REQUIRED ACTION: Would you restate, exactly as they appear, the lines from the one containing "Viewport: 797px width, 391px height." through the end of the data below?
===== DATA FOR THIS EXERCISE =====
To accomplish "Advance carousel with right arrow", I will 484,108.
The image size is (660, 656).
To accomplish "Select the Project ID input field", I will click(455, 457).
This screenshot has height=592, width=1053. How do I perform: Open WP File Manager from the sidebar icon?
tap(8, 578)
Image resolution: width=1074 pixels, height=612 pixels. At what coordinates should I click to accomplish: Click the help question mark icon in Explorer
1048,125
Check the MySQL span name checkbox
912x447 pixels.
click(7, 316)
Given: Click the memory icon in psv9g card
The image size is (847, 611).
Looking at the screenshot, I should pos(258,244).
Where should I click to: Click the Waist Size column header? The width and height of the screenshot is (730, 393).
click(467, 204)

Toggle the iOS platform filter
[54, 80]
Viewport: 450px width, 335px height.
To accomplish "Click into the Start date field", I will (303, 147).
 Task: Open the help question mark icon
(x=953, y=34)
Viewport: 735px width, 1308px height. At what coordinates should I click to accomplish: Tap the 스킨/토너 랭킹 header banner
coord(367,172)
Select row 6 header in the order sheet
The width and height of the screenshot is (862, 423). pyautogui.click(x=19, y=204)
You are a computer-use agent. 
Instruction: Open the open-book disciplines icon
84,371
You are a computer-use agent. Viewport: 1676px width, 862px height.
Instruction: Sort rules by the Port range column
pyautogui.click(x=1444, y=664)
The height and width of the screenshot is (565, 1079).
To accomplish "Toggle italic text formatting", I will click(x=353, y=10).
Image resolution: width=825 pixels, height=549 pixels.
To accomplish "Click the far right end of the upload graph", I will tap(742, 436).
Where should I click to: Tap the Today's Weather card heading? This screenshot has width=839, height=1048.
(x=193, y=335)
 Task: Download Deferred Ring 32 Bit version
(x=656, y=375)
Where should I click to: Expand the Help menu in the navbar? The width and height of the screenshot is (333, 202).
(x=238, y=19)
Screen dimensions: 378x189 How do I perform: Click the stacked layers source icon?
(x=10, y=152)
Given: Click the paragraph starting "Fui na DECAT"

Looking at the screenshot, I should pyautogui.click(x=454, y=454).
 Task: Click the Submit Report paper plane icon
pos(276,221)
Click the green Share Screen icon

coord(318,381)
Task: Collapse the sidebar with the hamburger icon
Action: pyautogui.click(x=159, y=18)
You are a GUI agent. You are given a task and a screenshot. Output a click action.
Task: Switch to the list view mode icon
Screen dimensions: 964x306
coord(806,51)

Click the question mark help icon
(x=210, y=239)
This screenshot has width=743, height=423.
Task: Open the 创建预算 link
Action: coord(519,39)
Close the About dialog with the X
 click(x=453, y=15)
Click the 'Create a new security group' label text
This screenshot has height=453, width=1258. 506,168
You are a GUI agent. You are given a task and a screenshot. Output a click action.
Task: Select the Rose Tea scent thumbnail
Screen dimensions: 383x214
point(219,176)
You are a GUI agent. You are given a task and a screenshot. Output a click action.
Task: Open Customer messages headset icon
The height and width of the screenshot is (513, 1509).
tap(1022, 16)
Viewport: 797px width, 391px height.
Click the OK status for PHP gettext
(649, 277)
=====
ANSWER FOR THE TASK:
Viewport: 797px width, 391px height.
Click the OK status for PHP gettext
(649, 277)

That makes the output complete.